While too much of it is lensed by Brett Jutkiewicz in almost extreme close-up (the better to be watched on a cell phone in two months?), Scream does keep the size, scope and visual polish of its predecessors. The individual set pieces get the job done, offering both in-the-moment suspense and some genuine variety. We get a brutal attack in broad daylight and cat-and-mouse hospital-set centerpiece that’s better than what we got in Scream 4. Alas, not unlike Ghostbusters: Afterlife, Scream’s third act slowly turns into a remake of Scream, which means we lose the “okay, never seen that before” element. The climax, including the usual big reveals and extended monologues, offers up the movie’s reason for existing, but it also means we must sit through a rehash of something we’ve seen in the first and last Scream movies.

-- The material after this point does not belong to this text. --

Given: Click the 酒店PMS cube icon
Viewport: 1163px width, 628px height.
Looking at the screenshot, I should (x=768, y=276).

I haven’t really commented on the characters because frankly they don’t make much of an impression. Like Scream 4, the film falls into what I guess you can call True Detective season 2–syndrome (where everyone talked like Matthew McCaughey’s Rusty Cole) whereby everyone in the cast comments on and has opinions about horror movies and specifically the Scream series (personified by the in-universe Stab franchise). Aside from the obvious showboat moments afforded to the eventual murderer(s), Jasmin Savoy Brown gets the big “Here’s what this movie’s about!” comic monologue and some fun interplay with her brother (Mason Gooding) and fellow gal-pal (Mikey Madison). Kyle Gallner gets the film’s “good sport” award, presumably having filmed all of his scenes over a lunch break, while Barrera continues Neve Campbell’s “legacy” of being an arguably overqualified actress as the new protagonist.

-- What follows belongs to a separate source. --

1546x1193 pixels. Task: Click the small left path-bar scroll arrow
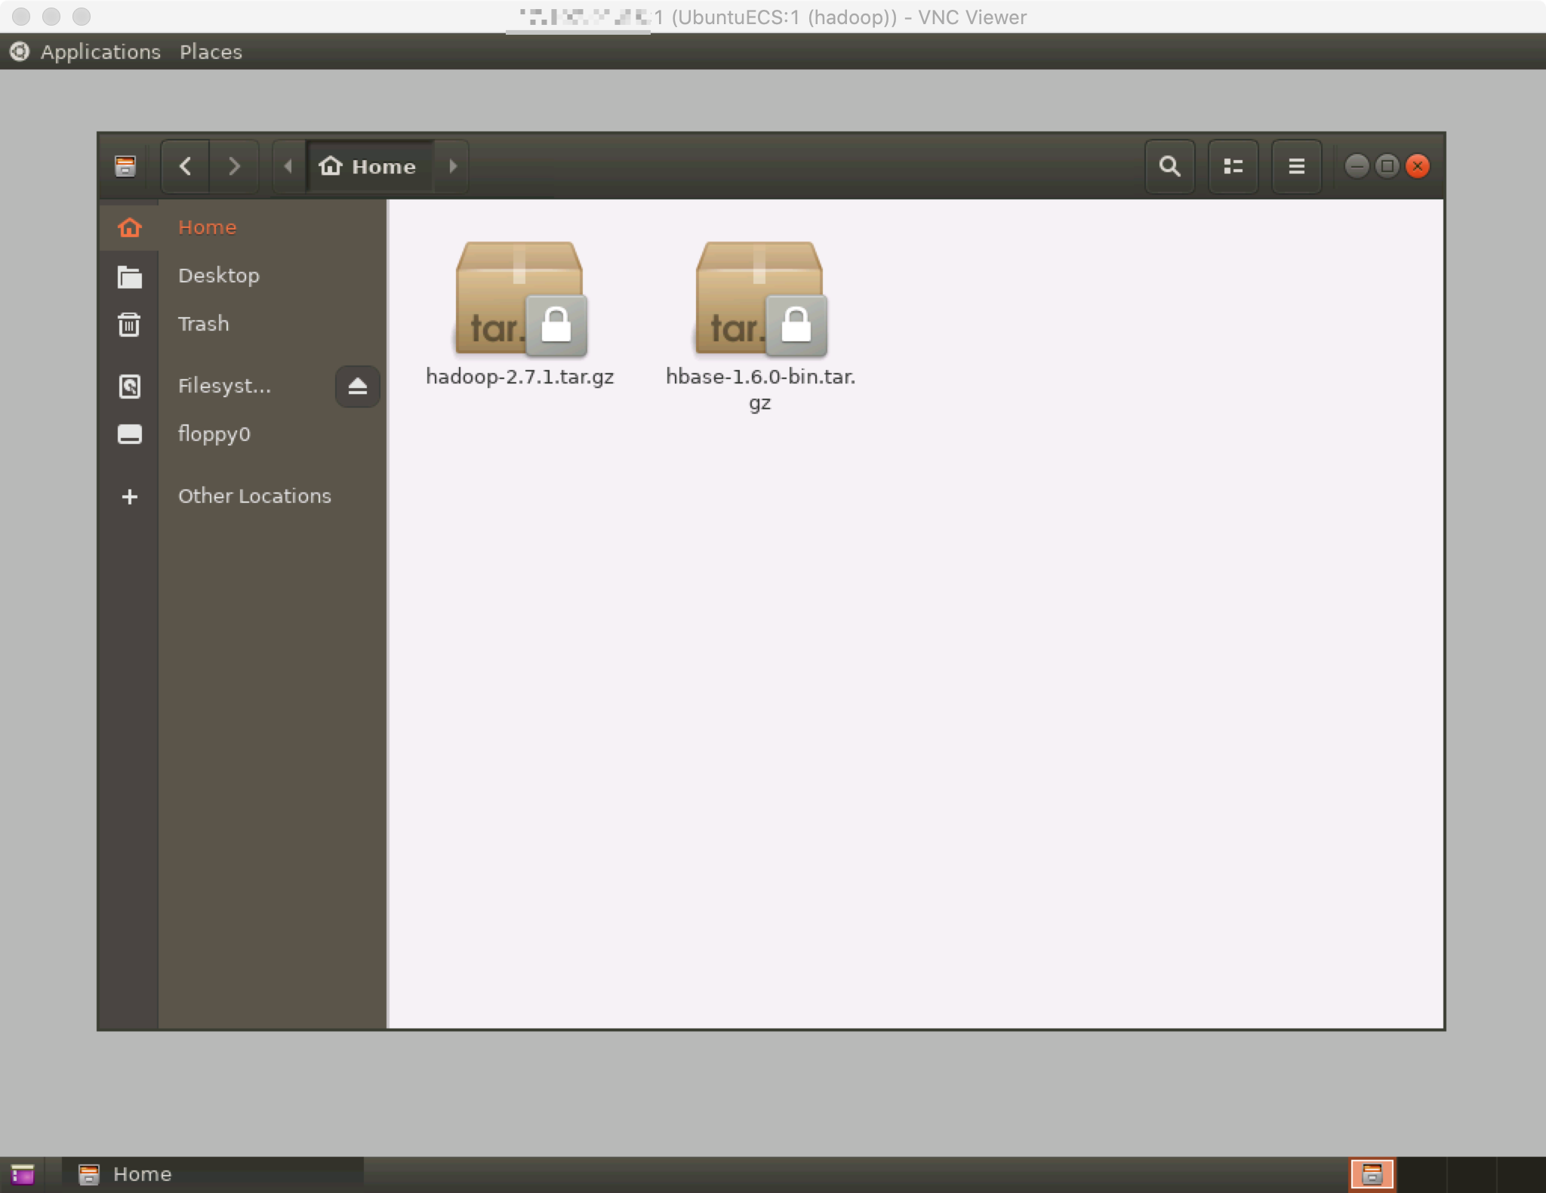(288, 166)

The screen time afforded to the star trio is relatively limited. Unlike too many legacy sequels (including The Matrix Resurrections, with which Scream would have a fascinating “self-loathing” double-bill), this one doesn’t neglect its new/young/diverse protagonist(s) in favor of the franchise vets. Campbell, Arquette and Cox are around exactly as much as needed, although they do dominate the second act to the detriment of the newbies. Arquette and Cox are estranged and sad about it in a way that’ll remind you of Harrison Ford and Carrie Fisher in The Force Awakens, although I assure you Campbell doesn’t just show up on an island right before the credits roll. I’m not sure any of the surviving newbies could anchor a “just us” sixth installment, but the Scream television show was mostly enjoyable sans any connection to the originals.
Scream plays in the same sandbox as Scream 4, including becoming a feature-length screed on why it shouldn’t exist. It’s also another example of how commenting on the redundancy doesn’t save us, the audience, from having to sit through a rehash. That said, it’s a better, more enjoyable movie than the deathly dull (save for Emma Roberts’ third act showcase) prior installment, and it’s not as aggressively stupid or neutered as Scream 3. It’s an intense, gruesome and violent slasher movie (there’s not much variety in the carnage, but there’s at least one genuine “look away” kill), with a story that at least feels more like “Scream in 2022” (with on-point commentary on toxic fandom) than did Scream 4 feel like it took place in 2011. Scream is, by default, the first good Scream in 24 years.